Collected data entries
══════

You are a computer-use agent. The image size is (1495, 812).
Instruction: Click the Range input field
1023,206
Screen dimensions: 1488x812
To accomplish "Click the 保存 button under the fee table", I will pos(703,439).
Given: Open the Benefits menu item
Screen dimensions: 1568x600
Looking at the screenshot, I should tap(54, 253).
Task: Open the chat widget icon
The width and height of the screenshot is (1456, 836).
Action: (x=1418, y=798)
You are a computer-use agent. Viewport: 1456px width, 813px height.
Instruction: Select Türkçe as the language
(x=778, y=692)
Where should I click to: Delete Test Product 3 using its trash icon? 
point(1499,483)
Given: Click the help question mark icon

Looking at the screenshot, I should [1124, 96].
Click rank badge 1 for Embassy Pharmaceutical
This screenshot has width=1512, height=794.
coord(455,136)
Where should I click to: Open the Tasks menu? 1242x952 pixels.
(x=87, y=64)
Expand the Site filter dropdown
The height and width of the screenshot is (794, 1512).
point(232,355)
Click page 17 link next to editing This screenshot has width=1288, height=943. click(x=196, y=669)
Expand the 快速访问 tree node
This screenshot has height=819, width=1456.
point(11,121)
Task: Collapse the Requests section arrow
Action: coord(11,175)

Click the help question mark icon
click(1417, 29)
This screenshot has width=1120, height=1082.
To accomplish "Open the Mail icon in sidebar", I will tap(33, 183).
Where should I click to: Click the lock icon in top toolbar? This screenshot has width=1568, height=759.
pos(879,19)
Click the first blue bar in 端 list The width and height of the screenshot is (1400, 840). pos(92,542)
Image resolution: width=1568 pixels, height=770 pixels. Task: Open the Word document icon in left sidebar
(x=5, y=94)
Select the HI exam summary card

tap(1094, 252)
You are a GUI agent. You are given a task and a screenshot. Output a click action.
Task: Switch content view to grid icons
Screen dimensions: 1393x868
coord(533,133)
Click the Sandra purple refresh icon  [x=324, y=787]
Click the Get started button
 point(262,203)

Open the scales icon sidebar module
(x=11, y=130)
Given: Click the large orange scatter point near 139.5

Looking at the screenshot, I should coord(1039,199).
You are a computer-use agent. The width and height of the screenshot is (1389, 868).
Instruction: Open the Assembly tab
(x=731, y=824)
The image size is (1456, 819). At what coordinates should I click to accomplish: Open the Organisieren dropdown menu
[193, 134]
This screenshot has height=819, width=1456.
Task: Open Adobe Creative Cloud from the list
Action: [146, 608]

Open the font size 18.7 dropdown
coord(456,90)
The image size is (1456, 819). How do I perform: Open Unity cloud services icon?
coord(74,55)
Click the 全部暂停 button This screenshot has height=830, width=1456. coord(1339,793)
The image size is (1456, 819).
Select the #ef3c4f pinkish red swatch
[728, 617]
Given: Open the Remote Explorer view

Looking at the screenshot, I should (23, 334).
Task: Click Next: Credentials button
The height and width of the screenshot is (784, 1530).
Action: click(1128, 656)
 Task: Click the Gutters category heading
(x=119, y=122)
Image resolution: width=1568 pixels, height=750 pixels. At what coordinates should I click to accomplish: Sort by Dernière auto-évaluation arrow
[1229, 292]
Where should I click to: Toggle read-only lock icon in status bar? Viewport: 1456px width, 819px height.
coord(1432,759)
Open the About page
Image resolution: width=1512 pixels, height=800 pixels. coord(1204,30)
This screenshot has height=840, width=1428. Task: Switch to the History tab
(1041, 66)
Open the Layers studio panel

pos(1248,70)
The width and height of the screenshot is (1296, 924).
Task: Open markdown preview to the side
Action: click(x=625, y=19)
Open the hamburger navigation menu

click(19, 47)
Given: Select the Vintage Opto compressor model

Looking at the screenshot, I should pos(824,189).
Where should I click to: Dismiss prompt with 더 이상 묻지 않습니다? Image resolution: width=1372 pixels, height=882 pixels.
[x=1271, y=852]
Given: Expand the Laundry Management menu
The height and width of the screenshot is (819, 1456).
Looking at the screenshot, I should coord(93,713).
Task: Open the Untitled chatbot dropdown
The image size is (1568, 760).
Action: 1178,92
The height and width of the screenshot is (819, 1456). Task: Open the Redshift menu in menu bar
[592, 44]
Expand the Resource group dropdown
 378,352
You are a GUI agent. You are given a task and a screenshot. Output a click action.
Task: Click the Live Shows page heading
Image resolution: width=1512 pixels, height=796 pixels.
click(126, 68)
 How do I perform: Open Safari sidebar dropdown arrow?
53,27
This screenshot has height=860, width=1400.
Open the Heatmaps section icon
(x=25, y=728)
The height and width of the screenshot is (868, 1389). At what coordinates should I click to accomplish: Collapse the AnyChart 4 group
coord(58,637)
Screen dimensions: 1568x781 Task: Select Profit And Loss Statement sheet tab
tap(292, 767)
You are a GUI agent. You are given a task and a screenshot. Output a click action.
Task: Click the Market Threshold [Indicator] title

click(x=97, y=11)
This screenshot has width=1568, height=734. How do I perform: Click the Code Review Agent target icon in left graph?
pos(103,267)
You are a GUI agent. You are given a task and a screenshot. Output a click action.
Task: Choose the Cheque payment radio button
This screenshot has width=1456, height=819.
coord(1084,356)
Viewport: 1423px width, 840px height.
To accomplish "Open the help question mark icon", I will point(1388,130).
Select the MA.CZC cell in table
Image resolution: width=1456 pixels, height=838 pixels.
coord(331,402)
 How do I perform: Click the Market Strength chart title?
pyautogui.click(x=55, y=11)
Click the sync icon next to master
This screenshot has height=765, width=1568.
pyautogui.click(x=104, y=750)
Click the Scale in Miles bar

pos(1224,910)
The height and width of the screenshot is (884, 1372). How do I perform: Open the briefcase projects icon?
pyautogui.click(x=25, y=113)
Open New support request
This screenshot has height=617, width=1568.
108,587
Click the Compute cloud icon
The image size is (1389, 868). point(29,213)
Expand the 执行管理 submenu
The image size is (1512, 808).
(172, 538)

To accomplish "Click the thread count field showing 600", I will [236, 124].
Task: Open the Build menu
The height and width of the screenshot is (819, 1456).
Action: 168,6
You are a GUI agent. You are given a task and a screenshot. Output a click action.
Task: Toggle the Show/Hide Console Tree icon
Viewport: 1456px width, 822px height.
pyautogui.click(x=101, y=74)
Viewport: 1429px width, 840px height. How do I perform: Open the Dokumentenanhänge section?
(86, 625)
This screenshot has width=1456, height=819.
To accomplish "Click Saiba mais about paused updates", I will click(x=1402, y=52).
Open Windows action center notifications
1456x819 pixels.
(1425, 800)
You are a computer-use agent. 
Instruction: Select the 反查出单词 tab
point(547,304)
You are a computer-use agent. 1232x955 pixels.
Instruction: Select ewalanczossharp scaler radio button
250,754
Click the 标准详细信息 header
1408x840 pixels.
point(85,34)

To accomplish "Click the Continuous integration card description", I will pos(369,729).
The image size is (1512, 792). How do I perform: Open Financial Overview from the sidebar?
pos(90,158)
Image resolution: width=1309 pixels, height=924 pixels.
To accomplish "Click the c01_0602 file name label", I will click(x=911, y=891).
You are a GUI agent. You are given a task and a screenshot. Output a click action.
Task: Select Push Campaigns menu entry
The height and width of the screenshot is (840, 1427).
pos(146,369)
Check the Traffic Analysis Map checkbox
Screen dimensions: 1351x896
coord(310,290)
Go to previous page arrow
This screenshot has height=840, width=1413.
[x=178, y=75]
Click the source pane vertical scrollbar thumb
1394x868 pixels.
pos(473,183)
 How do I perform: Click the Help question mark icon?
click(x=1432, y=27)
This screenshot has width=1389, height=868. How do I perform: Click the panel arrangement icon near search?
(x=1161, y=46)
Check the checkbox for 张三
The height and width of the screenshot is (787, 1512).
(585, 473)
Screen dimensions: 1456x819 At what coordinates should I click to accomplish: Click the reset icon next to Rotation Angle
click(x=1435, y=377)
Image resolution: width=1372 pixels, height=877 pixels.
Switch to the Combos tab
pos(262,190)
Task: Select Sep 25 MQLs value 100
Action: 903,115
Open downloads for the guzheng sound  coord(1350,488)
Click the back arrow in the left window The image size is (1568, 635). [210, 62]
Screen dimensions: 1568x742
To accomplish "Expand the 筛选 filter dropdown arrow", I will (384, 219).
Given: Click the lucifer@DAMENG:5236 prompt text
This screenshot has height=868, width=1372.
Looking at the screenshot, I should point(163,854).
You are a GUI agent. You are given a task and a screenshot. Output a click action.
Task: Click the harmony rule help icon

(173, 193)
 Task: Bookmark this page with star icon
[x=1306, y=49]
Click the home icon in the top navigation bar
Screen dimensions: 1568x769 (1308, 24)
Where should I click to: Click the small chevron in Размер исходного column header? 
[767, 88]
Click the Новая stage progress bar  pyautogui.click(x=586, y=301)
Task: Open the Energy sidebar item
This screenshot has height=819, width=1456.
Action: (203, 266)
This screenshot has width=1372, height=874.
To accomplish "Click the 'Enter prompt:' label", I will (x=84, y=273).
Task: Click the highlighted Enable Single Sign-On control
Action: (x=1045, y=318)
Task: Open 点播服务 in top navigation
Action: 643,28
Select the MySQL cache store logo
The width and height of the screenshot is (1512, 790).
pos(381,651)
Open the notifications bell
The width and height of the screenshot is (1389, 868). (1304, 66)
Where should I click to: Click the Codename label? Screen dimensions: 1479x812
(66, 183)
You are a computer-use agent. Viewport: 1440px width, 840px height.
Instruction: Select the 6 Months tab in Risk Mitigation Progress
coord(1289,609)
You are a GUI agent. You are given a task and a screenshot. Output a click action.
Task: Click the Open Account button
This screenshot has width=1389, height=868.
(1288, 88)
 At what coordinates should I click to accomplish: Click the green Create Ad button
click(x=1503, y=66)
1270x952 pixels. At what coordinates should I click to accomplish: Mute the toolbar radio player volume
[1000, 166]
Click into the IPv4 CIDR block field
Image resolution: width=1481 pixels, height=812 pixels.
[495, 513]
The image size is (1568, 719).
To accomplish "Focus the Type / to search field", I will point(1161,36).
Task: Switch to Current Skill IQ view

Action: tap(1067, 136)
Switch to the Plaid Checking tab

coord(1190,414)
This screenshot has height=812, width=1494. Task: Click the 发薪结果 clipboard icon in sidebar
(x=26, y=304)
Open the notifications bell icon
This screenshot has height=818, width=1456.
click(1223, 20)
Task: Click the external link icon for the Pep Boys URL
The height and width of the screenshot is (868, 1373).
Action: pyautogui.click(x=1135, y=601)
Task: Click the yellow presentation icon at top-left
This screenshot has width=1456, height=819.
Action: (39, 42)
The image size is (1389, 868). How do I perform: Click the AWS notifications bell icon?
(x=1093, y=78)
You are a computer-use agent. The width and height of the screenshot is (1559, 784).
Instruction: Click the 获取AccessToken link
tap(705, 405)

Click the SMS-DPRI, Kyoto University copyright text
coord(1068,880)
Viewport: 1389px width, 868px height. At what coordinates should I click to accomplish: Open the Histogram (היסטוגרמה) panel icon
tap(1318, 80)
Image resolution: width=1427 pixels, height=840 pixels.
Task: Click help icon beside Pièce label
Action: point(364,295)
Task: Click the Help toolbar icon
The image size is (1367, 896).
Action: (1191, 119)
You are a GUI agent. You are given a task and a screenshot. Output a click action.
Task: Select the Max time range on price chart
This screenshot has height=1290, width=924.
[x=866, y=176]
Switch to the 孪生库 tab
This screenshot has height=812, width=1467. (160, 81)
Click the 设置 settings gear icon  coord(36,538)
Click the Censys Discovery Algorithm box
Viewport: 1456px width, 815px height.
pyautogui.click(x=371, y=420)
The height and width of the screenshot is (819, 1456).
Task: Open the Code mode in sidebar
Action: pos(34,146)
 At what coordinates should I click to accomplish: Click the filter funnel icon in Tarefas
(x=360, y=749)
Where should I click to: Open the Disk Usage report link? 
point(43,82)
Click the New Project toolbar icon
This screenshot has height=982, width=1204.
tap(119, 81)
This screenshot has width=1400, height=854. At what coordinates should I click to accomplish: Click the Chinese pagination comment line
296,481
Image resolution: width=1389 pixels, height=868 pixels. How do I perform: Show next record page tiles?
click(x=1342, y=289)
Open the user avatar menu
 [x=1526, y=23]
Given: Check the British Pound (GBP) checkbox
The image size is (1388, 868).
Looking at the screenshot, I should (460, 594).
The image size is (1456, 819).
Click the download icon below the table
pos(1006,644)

══════

• Your objective:
Each line of the data that holds "item" should be reported.

• Finished exercise:
Given: Open the Benefits menu item
Task: Open the Energy sidebar item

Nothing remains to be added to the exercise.